(Entries taken from a collection)
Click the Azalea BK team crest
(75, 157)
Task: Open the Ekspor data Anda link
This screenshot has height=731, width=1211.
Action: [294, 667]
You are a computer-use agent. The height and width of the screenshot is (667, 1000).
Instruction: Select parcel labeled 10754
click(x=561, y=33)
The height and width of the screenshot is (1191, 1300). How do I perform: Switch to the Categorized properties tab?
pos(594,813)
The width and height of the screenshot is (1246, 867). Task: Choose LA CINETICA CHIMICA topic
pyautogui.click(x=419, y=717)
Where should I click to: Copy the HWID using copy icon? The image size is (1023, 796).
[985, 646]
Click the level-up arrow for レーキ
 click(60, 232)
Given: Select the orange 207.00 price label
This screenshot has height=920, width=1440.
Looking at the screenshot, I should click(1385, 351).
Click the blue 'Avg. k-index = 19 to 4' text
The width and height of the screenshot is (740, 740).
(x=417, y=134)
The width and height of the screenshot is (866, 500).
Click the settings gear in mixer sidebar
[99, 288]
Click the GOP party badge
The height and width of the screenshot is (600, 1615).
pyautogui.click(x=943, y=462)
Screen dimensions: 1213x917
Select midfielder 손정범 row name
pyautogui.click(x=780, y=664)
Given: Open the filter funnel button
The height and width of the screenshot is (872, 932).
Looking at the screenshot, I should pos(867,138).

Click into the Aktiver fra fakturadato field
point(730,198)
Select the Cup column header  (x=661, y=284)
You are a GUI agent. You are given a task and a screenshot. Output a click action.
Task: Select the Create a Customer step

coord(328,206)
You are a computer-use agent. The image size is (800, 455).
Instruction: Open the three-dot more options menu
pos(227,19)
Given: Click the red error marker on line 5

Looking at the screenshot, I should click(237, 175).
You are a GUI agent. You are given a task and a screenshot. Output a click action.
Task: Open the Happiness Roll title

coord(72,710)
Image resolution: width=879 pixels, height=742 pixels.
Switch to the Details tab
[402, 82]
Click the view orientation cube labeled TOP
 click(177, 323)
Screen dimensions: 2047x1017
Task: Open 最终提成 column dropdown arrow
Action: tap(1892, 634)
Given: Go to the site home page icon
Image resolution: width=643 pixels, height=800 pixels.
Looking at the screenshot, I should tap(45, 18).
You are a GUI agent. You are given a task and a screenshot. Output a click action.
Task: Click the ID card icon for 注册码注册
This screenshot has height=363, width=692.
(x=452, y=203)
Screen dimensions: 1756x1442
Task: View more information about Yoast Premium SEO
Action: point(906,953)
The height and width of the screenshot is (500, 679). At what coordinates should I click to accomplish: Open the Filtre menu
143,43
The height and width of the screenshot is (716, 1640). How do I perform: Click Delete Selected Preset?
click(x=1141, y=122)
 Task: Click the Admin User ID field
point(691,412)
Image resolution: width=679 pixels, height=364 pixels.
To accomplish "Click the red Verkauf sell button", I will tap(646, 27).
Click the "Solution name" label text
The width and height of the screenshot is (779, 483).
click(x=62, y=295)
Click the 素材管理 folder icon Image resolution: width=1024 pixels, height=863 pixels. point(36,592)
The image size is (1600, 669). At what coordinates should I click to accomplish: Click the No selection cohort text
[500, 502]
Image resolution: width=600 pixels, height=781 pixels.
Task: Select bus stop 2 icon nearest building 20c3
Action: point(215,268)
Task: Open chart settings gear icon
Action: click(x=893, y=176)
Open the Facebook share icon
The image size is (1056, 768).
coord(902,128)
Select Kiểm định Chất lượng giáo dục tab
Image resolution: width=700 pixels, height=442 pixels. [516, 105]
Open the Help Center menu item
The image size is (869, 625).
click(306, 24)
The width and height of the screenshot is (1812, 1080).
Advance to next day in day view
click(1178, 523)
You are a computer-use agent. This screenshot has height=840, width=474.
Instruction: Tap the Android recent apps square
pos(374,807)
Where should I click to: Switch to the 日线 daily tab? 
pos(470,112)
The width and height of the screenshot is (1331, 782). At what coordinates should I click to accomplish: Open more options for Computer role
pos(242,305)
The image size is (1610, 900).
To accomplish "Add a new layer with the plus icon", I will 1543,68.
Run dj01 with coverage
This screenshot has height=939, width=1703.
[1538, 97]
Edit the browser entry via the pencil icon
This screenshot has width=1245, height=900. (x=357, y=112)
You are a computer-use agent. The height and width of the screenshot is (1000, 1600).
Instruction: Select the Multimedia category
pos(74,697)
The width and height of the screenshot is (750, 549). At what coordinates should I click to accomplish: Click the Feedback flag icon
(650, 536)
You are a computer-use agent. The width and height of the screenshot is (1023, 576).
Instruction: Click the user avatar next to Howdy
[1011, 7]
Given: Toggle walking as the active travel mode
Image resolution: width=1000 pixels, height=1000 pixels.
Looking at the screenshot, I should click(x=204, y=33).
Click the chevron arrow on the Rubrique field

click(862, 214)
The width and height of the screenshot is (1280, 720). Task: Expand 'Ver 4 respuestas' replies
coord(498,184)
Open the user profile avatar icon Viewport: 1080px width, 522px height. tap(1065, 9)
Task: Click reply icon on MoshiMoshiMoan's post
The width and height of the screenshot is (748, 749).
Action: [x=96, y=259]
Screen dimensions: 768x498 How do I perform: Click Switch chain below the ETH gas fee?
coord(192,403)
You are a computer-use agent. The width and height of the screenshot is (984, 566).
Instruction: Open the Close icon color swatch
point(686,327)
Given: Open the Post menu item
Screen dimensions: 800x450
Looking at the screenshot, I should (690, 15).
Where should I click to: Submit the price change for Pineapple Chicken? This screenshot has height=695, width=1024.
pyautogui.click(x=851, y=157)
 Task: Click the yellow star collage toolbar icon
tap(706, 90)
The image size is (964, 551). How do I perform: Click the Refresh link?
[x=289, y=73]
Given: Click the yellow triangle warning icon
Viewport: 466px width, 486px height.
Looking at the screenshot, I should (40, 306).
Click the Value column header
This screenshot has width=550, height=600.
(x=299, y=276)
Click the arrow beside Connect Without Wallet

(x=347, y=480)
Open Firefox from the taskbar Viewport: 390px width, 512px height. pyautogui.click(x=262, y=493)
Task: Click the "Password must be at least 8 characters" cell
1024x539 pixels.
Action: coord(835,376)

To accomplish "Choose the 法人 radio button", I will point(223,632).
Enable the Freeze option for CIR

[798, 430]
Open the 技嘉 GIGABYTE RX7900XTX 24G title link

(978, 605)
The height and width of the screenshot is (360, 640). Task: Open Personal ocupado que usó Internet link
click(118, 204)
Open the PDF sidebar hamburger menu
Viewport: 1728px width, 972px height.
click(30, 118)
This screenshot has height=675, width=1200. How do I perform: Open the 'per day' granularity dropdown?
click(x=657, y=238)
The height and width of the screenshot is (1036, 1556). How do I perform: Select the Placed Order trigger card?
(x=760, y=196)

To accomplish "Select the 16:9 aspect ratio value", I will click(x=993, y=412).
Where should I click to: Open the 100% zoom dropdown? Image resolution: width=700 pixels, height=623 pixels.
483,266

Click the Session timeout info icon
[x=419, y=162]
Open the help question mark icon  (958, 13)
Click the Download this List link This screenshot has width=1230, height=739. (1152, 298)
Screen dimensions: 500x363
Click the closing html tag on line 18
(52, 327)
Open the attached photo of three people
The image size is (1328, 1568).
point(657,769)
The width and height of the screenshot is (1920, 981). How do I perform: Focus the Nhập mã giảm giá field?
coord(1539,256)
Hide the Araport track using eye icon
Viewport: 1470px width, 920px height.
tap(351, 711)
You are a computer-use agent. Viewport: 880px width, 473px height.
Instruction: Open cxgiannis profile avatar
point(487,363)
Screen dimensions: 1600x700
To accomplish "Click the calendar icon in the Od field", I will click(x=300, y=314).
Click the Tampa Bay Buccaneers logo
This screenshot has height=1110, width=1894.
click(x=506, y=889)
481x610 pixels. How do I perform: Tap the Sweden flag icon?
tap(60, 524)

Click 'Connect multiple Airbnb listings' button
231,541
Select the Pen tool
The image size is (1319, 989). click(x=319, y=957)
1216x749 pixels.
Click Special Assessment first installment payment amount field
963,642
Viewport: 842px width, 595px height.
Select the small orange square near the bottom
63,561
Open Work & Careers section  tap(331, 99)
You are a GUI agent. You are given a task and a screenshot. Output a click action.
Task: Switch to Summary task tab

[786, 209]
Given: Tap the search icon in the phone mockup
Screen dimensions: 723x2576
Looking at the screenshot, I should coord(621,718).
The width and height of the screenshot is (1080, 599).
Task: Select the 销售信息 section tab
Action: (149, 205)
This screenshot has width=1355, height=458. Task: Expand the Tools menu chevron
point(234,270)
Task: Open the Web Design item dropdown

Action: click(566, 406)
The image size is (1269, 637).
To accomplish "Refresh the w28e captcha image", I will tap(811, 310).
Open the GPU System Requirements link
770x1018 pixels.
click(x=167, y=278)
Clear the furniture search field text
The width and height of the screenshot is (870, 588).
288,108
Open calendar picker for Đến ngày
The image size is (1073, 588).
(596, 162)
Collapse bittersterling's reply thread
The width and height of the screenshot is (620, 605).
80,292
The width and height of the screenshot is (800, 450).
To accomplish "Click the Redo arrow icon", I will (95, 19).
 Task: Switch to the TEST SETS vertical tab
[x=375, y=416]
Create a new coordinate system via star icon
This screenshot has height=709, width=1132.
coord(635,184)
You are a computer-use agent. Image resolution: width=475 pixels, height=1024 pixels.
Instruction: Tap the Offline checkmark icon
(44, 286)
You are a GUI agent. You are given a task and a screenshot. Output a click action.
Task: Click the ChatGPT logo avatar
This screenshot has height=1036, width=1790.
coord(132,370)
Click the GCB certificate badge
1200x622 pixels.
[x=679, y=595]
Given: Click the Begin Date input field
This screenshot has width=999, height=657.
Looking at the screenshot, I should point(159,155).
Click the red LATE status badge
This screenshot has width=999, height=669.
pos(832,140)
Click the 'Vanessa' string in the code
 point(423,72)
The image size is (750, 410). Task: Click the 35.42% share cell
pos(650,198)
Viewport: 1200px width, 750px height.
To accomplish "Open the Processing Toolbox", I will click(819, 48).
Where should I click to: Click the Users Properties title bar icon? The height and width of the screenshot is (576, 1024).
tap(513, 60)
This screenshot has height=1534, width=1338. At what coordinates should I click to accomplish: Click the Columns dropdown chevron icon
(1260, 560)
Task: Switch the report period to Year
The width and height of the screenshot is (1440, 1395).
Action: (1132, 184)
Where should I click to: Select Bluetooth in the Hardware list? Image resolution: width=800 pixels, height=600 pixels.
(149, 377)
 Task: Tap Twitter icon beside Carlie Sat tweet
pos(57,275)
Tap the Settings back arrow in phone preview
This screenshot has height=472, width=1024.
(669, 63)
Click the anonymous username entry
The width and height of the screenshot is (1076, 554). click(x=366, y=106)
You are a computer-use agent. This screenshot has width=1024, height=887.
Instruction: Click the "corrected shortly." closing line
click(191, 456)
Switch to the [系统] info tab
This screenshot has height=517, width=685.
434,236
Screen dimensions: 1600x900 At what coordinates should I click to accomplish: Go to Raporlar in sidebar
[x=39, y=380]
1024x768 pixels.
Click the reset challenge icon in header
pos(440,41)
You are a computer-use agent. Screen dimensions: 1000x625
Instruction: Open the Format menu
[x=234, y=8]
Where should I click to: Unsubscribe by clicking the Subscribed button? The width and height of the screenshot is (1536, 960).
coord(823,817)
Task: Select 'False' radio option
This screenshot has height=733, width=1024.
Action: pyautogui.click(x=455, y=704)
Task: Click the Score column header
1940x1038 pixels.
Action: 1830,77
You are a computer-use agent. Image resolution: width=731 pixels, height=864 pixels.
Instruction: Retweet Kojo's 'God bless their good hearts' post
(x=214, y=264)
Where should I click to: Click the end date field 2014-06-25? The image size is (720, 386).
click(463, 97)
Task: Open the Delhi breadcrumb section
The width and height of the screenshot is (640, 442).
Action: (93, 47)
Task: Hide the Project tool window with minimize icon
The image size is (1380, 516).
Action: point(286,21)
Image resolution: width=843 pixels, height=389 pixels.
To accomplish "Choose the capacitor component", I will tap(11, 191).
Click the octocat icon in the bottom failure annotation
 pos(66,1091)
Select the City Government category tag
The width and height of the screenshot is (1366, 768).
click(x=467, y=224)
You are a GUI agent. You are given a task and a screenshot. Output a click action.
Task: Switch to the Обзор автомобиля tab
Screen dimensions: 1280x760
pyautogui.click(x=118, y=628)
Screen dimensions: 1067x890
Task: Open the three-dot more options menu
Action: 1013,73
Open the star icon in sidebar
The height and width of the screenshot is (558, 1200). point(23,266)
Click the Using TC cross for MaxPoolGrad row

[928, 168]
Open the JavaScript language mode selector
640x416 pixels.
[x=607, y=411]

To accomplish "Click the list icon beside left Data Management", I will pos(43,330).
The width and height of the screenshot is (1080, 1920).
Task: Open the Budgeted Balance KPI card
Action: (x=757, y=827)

#### [TASK GOAL]
Extract, please, the lines from the start of the entries above through the one with "Given: Select the orange 207.00 price label", both included, reproducing each exactly and adding nothing.

#### [RESPONSE FOR THIS EXERCISE]
Click the Azalea BK team crest
(75, 157)
Task: Open the Ekspor data Anda link
This screenshot has height=731, width=1211.
Action: [294, 667]
You are a computer-use agent. The height and width of the screenshot is (667, 1000).
Instruction: Select parcel labeled 10754
click(x=561, y=33)
The height and width of the screenshot is (1191, 1300). How do I perform: Switch to the Categorized properties tab?
pos(594,813)
The width and height of the screenshot is (1246, 867). Task: Choose LA CINETICA CHIMICA topic
pyautogui.click(x=419, y=717)
Where should I click to: Copy the HWID using copy icon? The image size is (1023, 796).
[985, 646]
Click the level-up arrow for レーキ
 click(60, 232)
Given: Select the orange 207.00 price label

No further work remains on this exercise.